As conscious beings, our words hold power. Let’s change our language from feminine meaning soft and weak, and masculine being strong and assertive and instead use the Doshas to describe qualities to empower both genders.
-How the genderification of characteristics keeps woman playing small and men afraid to be vulnerable
-Why females are not weak but actually the most powerful life-force with warrior-like strength, which would be considered “masculine”
-Durga, the most powerful deity who slays demons, is a female
-Why we should shift the terminology to Vata, Pitta, Kapha rather than masculine and feminine to let genders be as they wish without judgement and labels
Let’s take the discussion further in the Mind-Body Balancers FB group: www.facebook.com/groups/1213662491998309/
Discover Your Dosha (Mind-Body Type) with my free quiz: iamsahararose.com
Intro + Outro Music: Silent Ganges by Maneesh de Moor
Episode 086 – Why Feminine Doesn’t Mean Weak and Masculine Doesn’t Mean Strong with Sahara Rose
By Sahara Rose
Namaste. It’s Sahara Rose, and welcome back to the “Highest Self” podcast. A place where we discuss what makes you your soul’s highest evolvement. I was just listening to a video of a vedic scholar, and he was saying that inherently all men are warriors, and all women are servers. And I just took a second, and I was like, “Wait. What did you just say?” And he went on to explain that men have a masculine nature, and that makes them more warriors, and if shit hits the fan, the man’s going to be the one to go out there and get the burglars, or fix the light, or whatever the problem is. And he believes women have this more inherently “feminine” nature, which makes them want to serve the man and be adored, and to you know, they feel good when they’re giving to other people.

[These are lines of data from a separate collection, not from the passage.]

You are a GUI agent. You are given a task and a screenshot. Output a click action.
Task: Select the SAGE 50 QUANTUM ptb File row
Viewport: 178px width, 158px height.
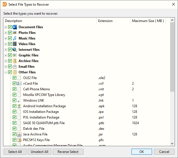pyautogui.click(x=44, y=123)
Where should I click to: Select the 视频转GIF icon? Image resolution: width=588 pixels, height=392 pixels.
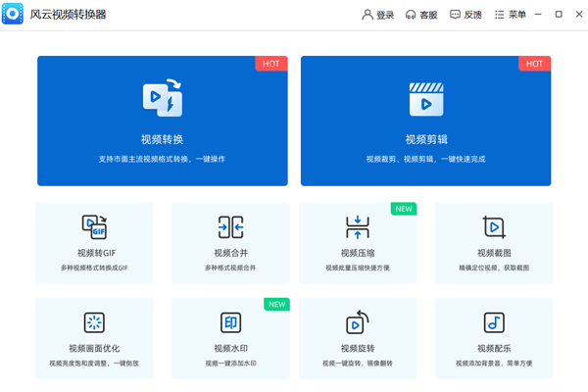point(94,227)
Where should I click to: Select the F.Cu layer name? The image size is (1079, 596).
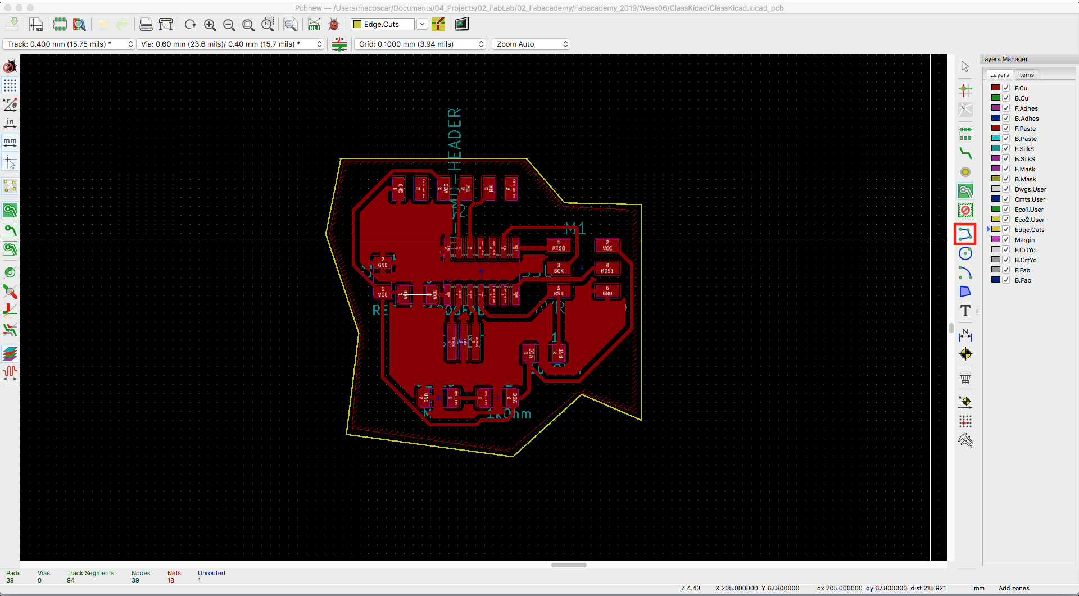point(1021,88)
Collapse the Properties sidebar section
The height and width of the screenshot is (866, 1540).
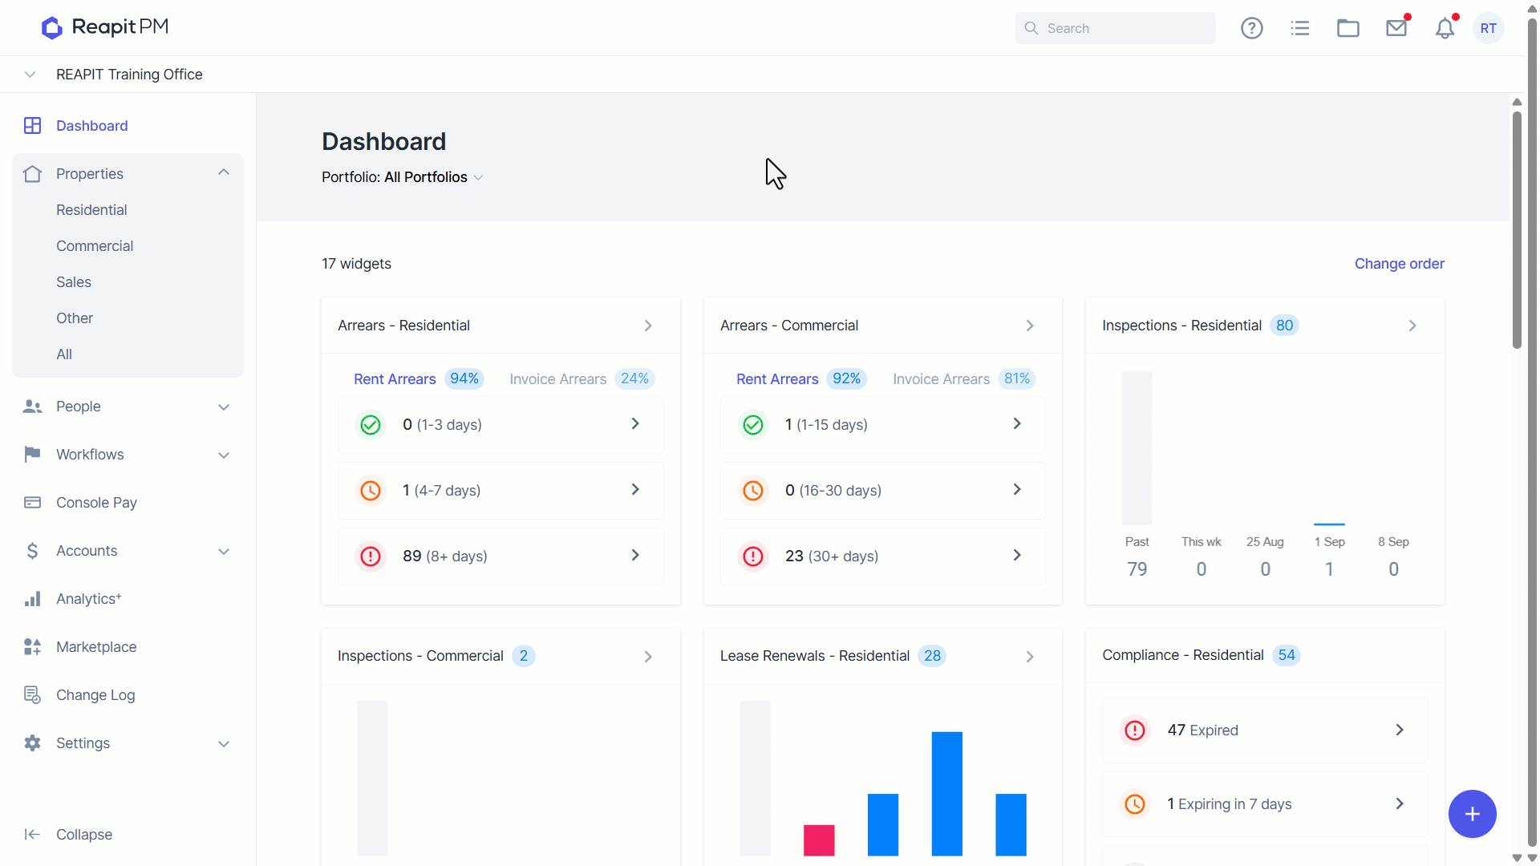[x=224, y=173]
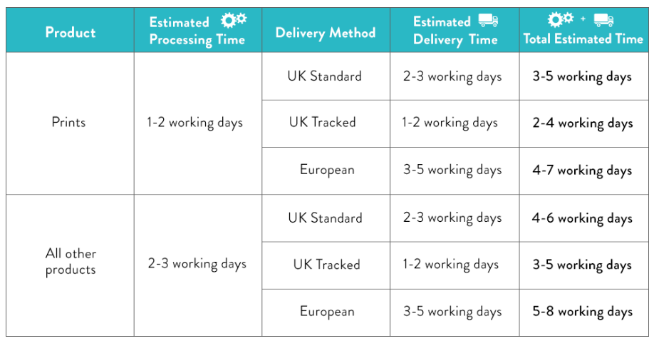Click the gears icon above Total Estimated Time
This screenshot has height=341, width=654.
(x=561, y=19)
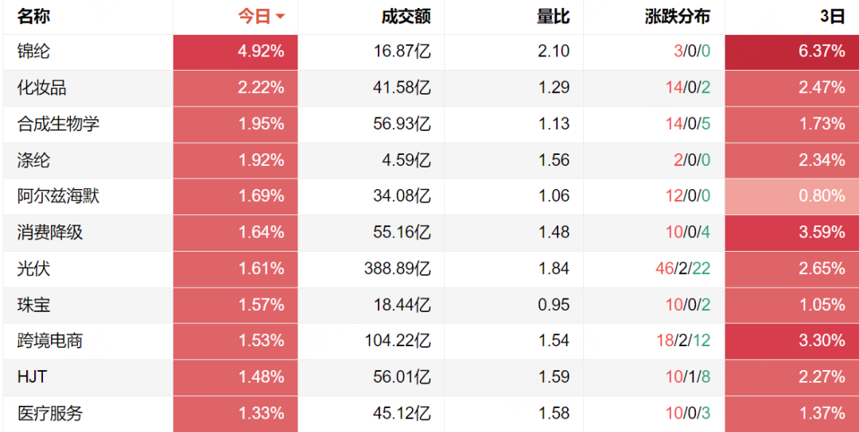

And according to him, and not just him, to many ancient traditions, this is just the way that it is. And I’ve been studying feminine-masculine polarity for the past ten years, and for a while, I also thought that’s just the way that it is, and I felt like I needed to embrace my divine feminine nature. So I would shy away from things that would make me “masculine,” like being too aggressive, or being a career woman, or you know, not having time for your family god forbid, because family is first, and family is the most important thing, and your husband’s not going to be happy with you, and you need to look good all the time. And these are also thoughts that were planted in my mind from my family, which is you know, from a traditional country: Iran.
But really looking at who I am now, I have a lot of masculine qualities, a lot of things that I would used to shy away from because I was afraid that they would make me unfeminine, and if they made me unfeminine, they would make me unlovable. And I’m in a very beautiful, three-year relationship with an amazing man who loves my drive, and loves my ambition, and loves how I’m always working and creating things, and organizing things, and making things happen. That’s what attracts him to me.
And what I’ve realized is that the gender usage to describe these two energies is really dangerous. When we say being strong, assertive, a strong leader, a manager, a CEO are masculine qualities, we are saying that only men can fulfill those roles. And when we say feminine qualities are being soft, loving, artistic, creative, musical, we are telling all of the young boys out there with artistic and creative and soft beautiful hearts that they are feminine and they are females.
So what happens is the men who, you know, when you see young boys, they don’t know what’s masculine and what’s feminine. They just do what they love, and maybe they want to paint their nails, and maybe they want to dress up like a fairy, and maybe they want to play with dolls. But then suddenly that’s too feminine and they’re not allowed to do that anymore, so it stifles their creativity, it shuts down their emotions because they’re looking around them, and they’re being told that masculine looks like being this hard, cold warrior.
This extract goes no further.